I cringe even thinking about it! And Friday was similar.

Anyway, I was off this weekend, except for being on call last night 8P-8A, and having to go in around 7 both mornings to SOAP my patient in ICU. I only have one patient in the hospital right now, and he was in ICU for the past couple of days so I didn't have to do his treatments, just examine him and update the problems list, diagnostics from the day before, and plan for the current day. Yesterday that was fine, I finished around 8:45 and went home. Today, he had improved enough to move out of ICU and back to the wards! That was super cool (he was really sick, I thought he was going to either die or be euthanized) but also a pain in the ass since a) I had to do the transfer, b) now all his AM treatments were my responsibility, and there was a list a page long (literally) of treatments that I was ordering for him, and c) since he was on the wards he couldn't be on IV fluids anymore, so all his meds had to go PO and the doses and intervals had to be recalculated and everything had to be ordered from the pharmacy. Oh, and since he was feeling so much better, he no longer stood inert while I measured his blood pressure, took his temperature, applied his topical medications, and drew blood -- instead he was wriggling and twisting all around trying to get away from me, so I needed help with everything and everyone else was busy trying to get their own treatments taken care of so they could leave.

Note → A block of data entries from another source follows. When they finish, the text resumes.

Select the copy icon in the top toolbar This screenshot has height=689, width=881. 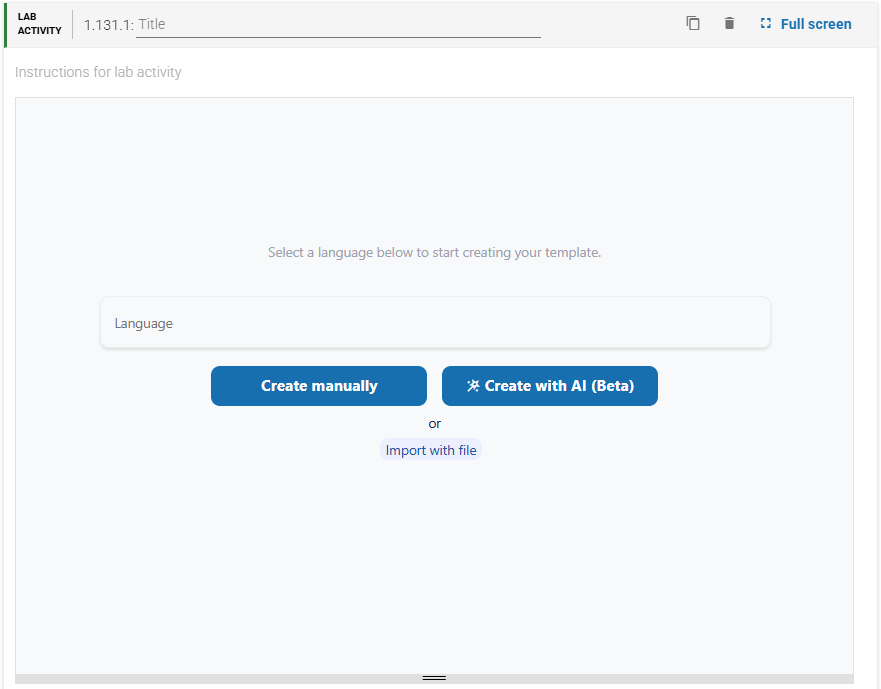[693, 22]
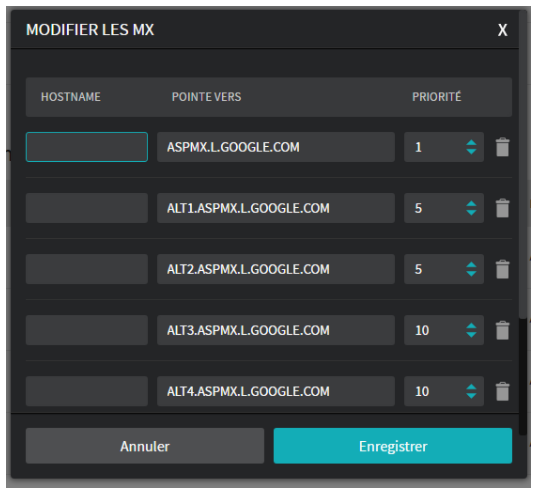This screenshot has width=539, height=496.
Task: Click hostname field beside ALT4.ASPMX.L.GOOGLE.COM
Action: [87, 391]
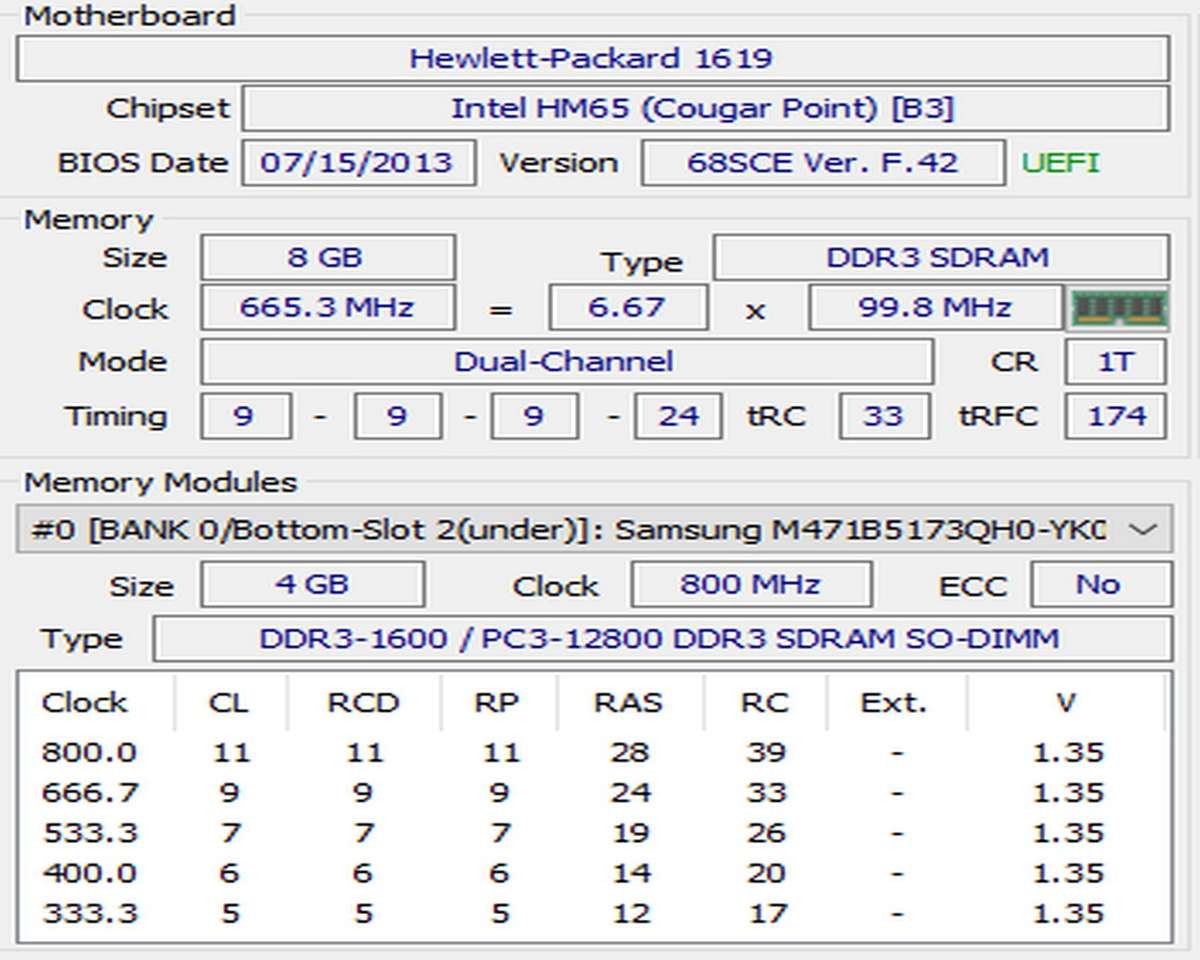Screen dimensions: 1200x960
Task: Click the 1T command rate field
Action: 1115,362
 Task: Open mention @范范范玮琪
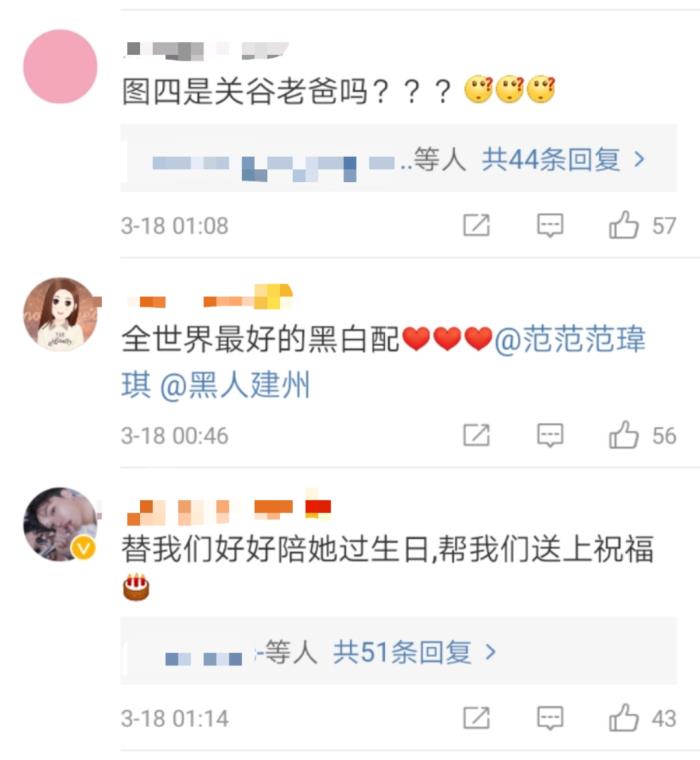pos(570,339)
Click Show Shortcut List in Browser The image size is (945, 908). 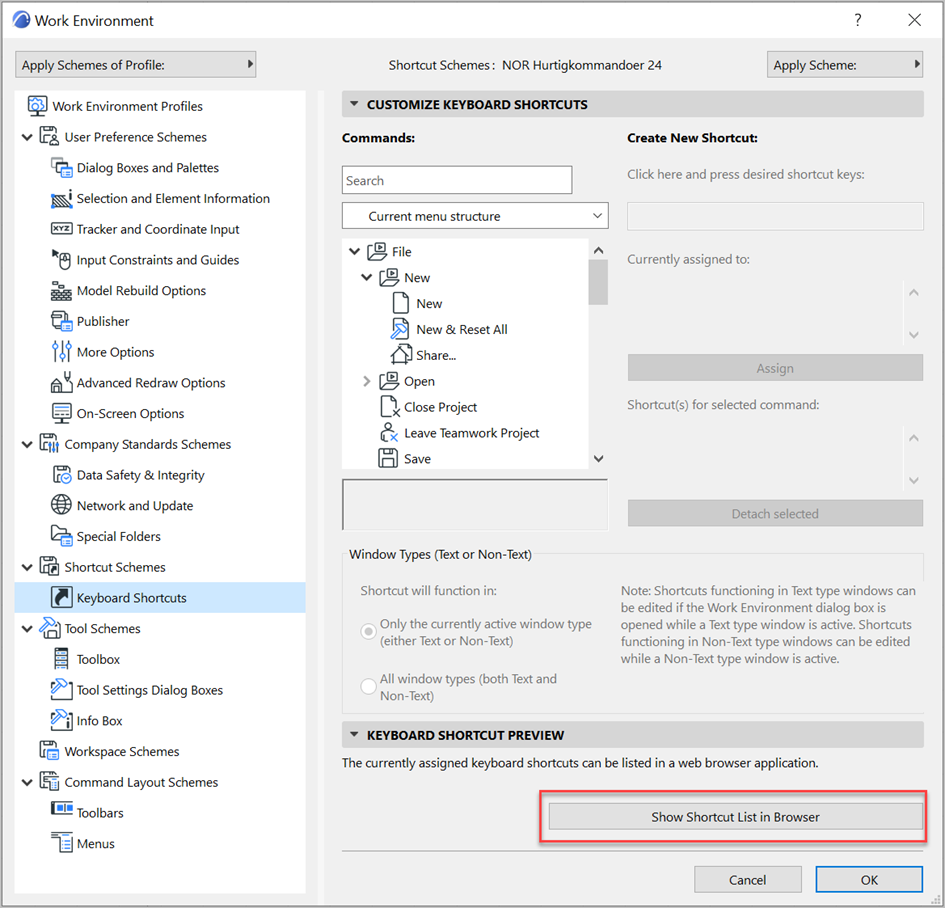pyautogui.click(x=735, y=817)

So, at 8:15 I texted MM (who had to leave for work at 9) that he was going to have to drop H off at the vet hospital on his way to work. Which he did, and it was no big deal since we only live half a mile away and had discussed the possibility beforehand. And MM fed him right before they came over, so theoretically he'd be fine for awhile while I finished up all my stuff for my patient and wrote his magnum opus of a discharge.

But he started fussing as soon as I got up to the wards. So I had him in the Bjorn trying to shush him, while everyone who hadn't met him yet wandered by, saying hi to him and asking about him, and one of the really nice nurses (probably the nicest I've met at this hospital, actually) hung out, chatting about when her daughter was a baby, and he was fussing, and crying, and I finally put him back in his carseat, but then I had to lug it everywhere with me. And every time I sat down to try to update the discharge (THANK GOD I started it ahead of time!!!) he would start fussing again, and everyone else was trying to concentrate so I couldn't just let him be noisy.

In the end, my resident ended up basically finishing all of my work for me, while I shushed H. I literally got nothing done once M dropped him off, except for filling samples of prescription diets to go home with the dog, and dropping his bloodwork off at the lab. My RESIDENT did the rest of my work, including deciding which drugs to send him home on, writing all the directions for the owner, filling the prescriptions, and finishing my discharge. So, that was a pretty massive fail. :( Luckily she's really nice and didn't seem to hold it against me. But it was still unprofessional, whether it upset anyone or not.


2 comments:

The Snowboarding Vet Student said...

Welcome back!

Honestly I've found myself losing brain power as the week goes on too, so you're definitely not alone.

C said...

I can't imagine vet school with a baby! The other day during rounds post call, I said vitamin k was absorbed in the stomach. idiocy. sleep deprivation just makes it so much harder to think!